EXTRAIT DU DOCUMENT =
____________

Le 25 novembre 1974, les époux Louis et Yvonne. ont fait donation à leur fille Anne, chacun pour moitié, d'un terrain dépendant de leur communauté légale, d'une contenance de 16 ares 47 centiares, rapportable en moins prenant pour sa valeur au jour de la donation, fixée à 15.000 francs. La donataire déclarait dans l'acte avoir obtenu, un permis de construire délivré le 22 août 1974 portant sur la construction d'une maison d'habitation sur le terrain donné, construction qu'elle s'engageait à y faire édifier. L'état de la parcelle donnée était donc celle d'un terrain déjà constructible.
La donation s'analyse en donation assortie d'une clause de rapport forfaitaire. Il s'ensuit qu'elle n'est rapportable conformément à l'article 860 alinéa 4 du Code civil que pour sa valeur fixée à l'acte, le surplus s'imputant exclusivement sur la quotité disponible. La demande de M. J., le fils et frère tendant à ce que le rapport dû par sa soeur soit de la valeur actuelle du bien donné calculée sur la base d'un terrain constructible ne peut en conséquence être admise.

____________

DONNÉES ENREGISTRÉES =
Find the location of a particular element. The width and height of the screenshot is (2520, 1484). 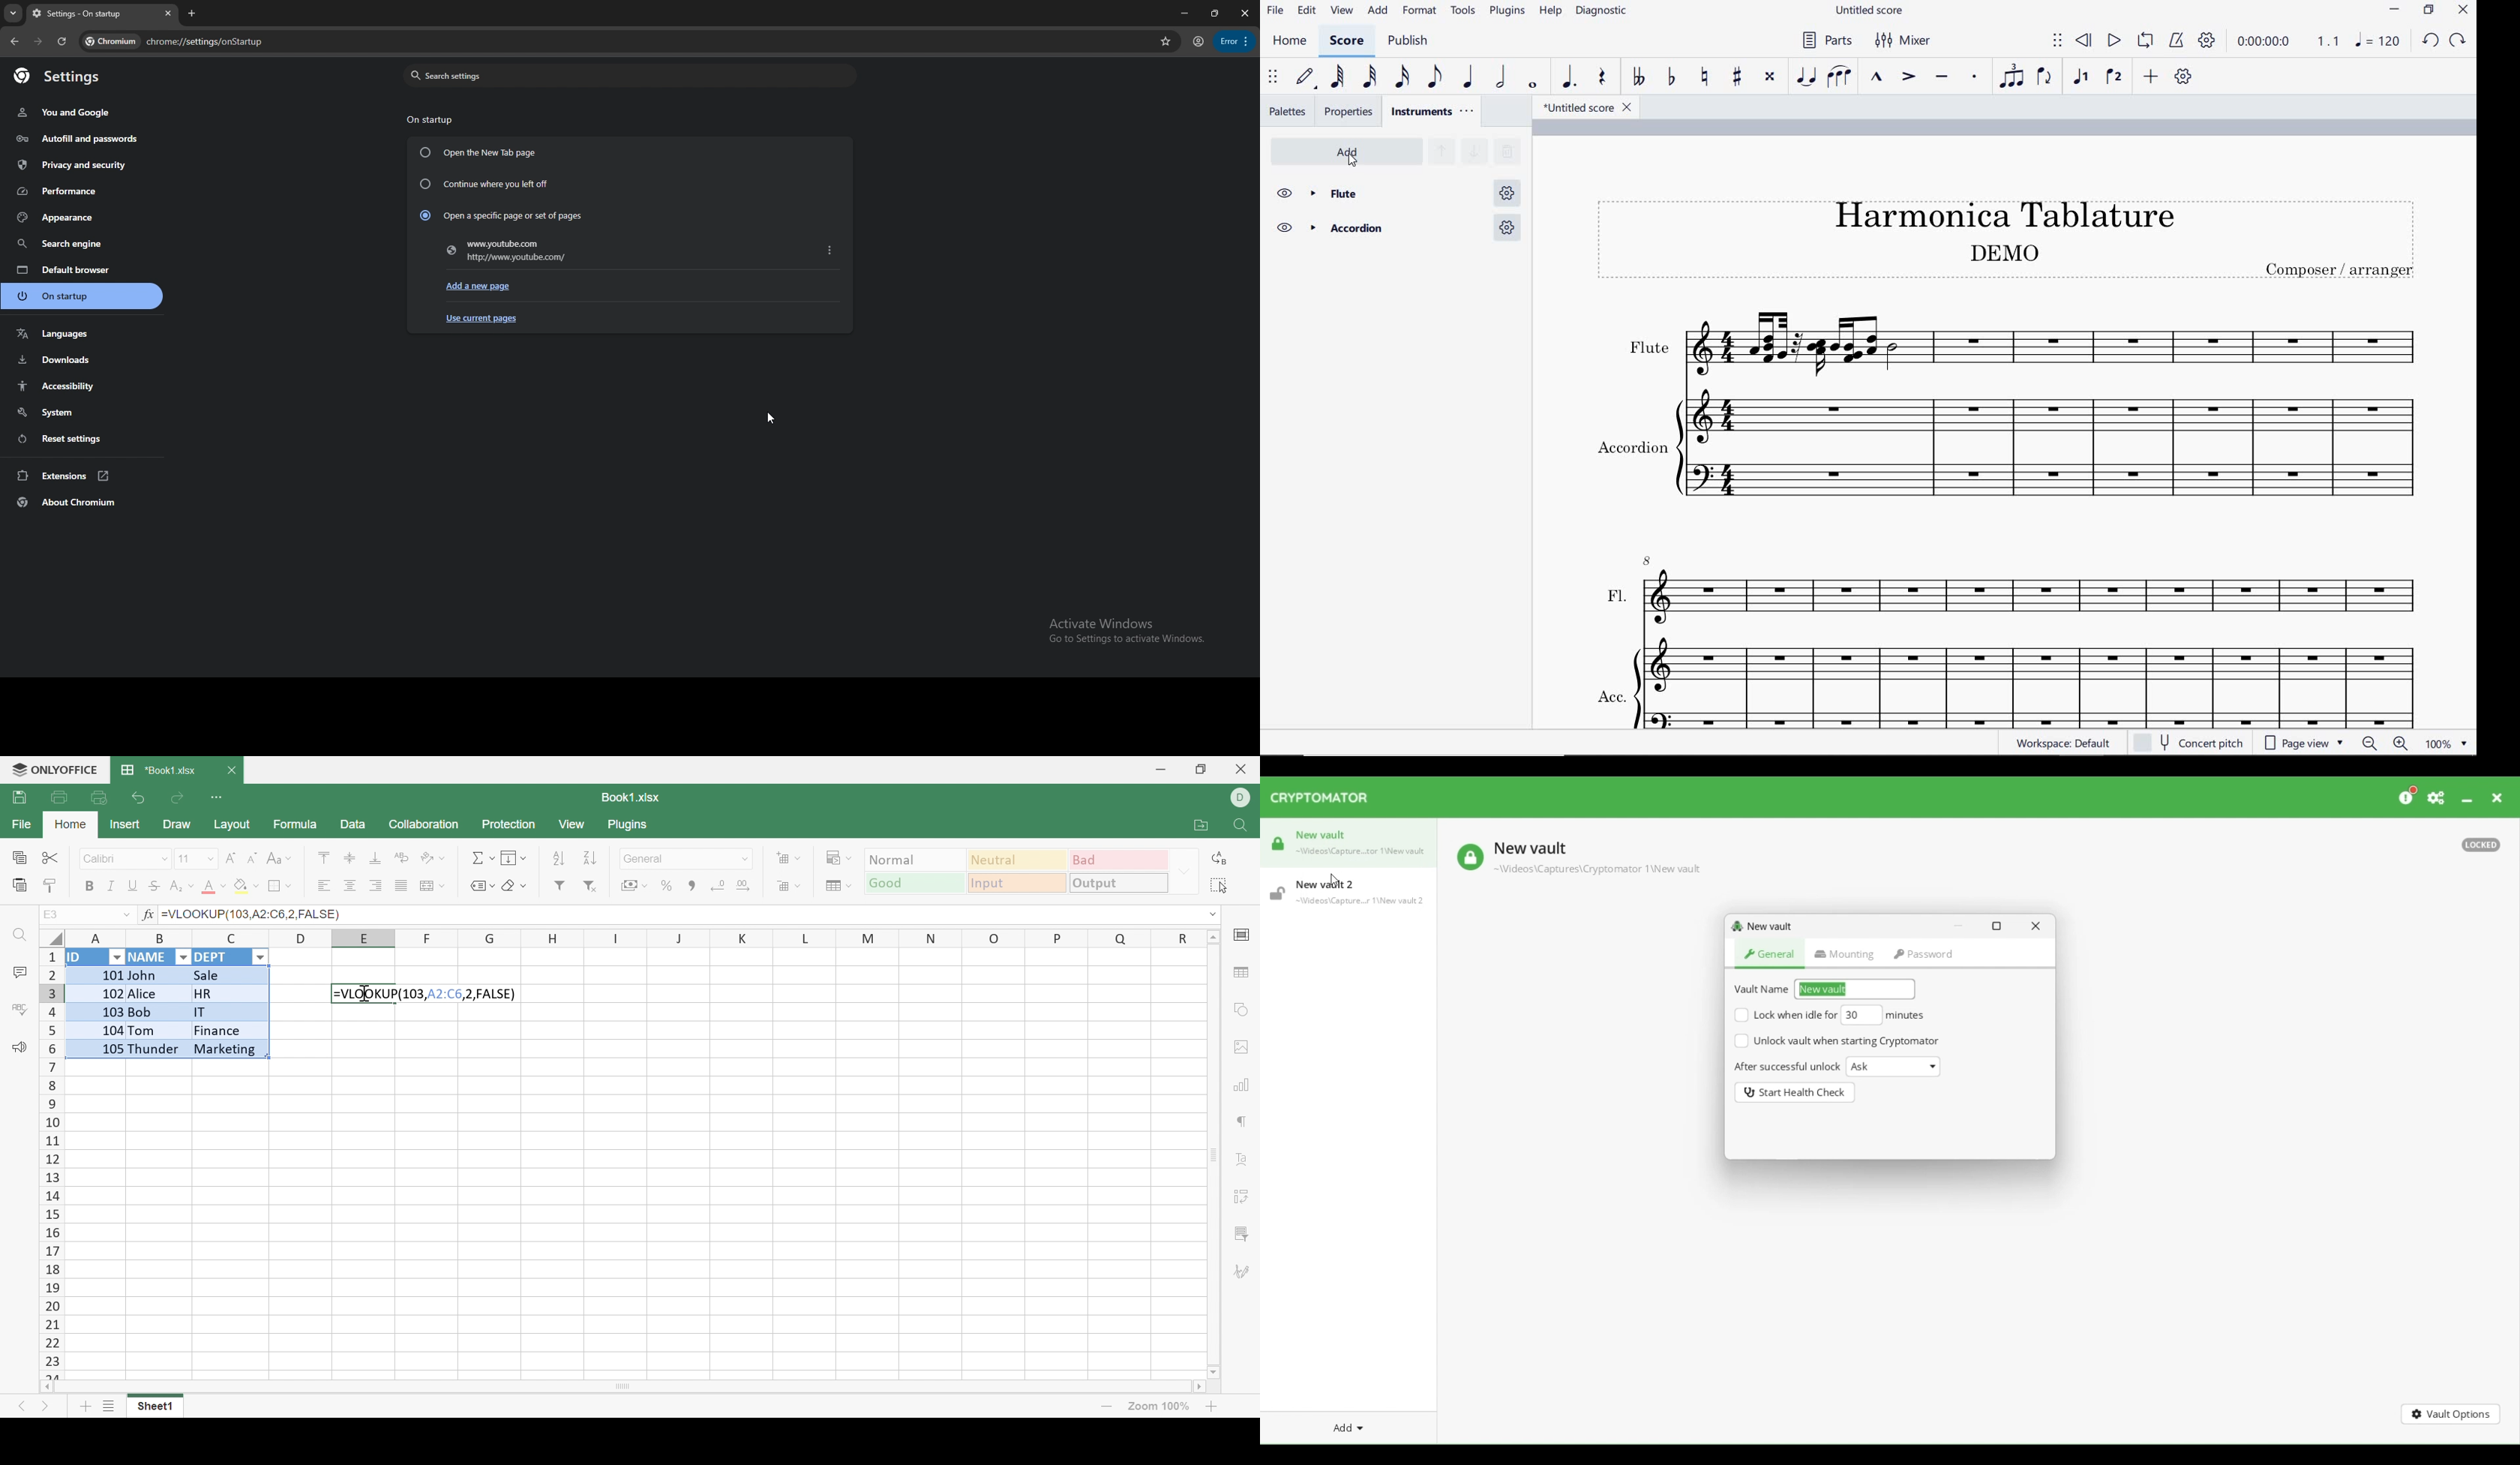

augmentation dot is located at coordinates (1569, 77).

____________

CONSIGNE =
Pouvez-vous reprendre l'extrait sur la donation entre « La donation s'analyse » et « conséquence être admise. », inclus, en y remplaçant « quotité disponible » par « part disponible » ? Appuyez-vous uniquement sur l'extrait.

RÉPONSE ATTENDUE =
La donation s'analyse en donation assortie d'une clause de rapport forfaitaire. Il s'ensuit qu'elle n'est rapportable conformément à l'article 860 alinéa 4 du Code civil que pour sa valeur fixée à l'acte, le surplus s'imputant exclusivement sur la part disponible. La demande de M. J., le fils et frère tendant à ce que le rapport dû par sa soeur soit de la valeur actuelle du bien donné calculée sur la base d'un terrain constructible ne peut en conséquence être admise.